Now (after many years), if I spent 10 minutes or 40 minutes to master a song, my results would be exactly the same. An extra 30 minutes would not make my masters any better.
A good non-music example would be tying your shoes. The first week you learned as a child, it might take you a minute to tie each shoe. And you still might not get it right! Now, you can tie both shoes to perfection in 5 seconds!
If you spent an extra two minutes tying your shoes, could you do a better job? No. Whatever you can do in five seconds, the results will be exactly the same as if you spent two minutes.
The same goes for a highly skilled pro in audio mastering.

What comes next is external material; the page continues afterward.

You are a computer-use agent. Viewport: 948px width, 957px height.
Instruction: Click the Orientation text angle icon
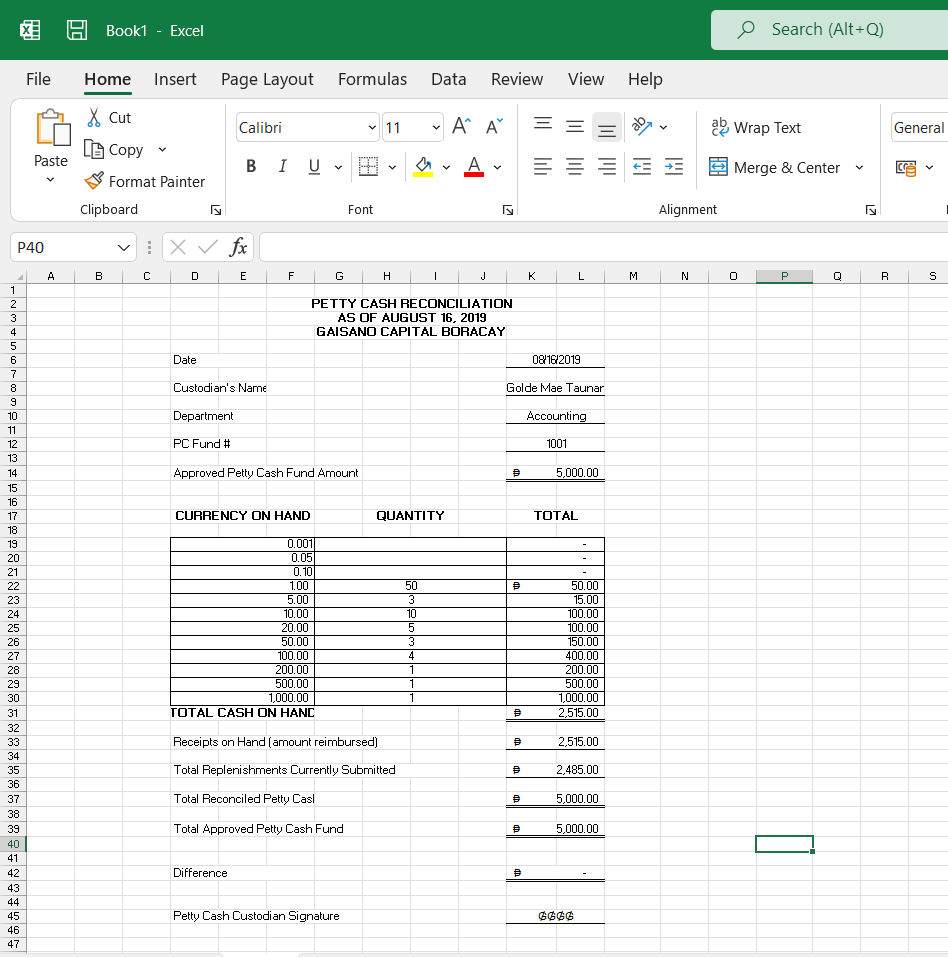point(640,127)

I would say YES, most people can become a great mastering engineer. I say this because most of the mixes I receive from clients are pretty good and I know the audio engineer (the band member with a computer) has only minimal training. He could easily be great if he put a little more study and practice time into it. And if he had this book to teach him what took me over 17 years to learn! Ha!
The bigger question is, how much time and effort are you going to put in? You know, everyone can be in good physical shape, or at least in decent shape. The choice is yours. But, is there going to be a diet and exercise plan that's followed daily for months, or is everything going on eBay or craigslist a few weeks after January 1st? It's up to each individual to do what's necessary to achieve their end goal.
You get out what you put in, even when it comes to audio mastering. This book gives you the knowledge and tools you need to become a great audio mastering engineer. And you'll learn a lot faster than I did. But it's still up to you to read this book in its entirety and put in the practice time.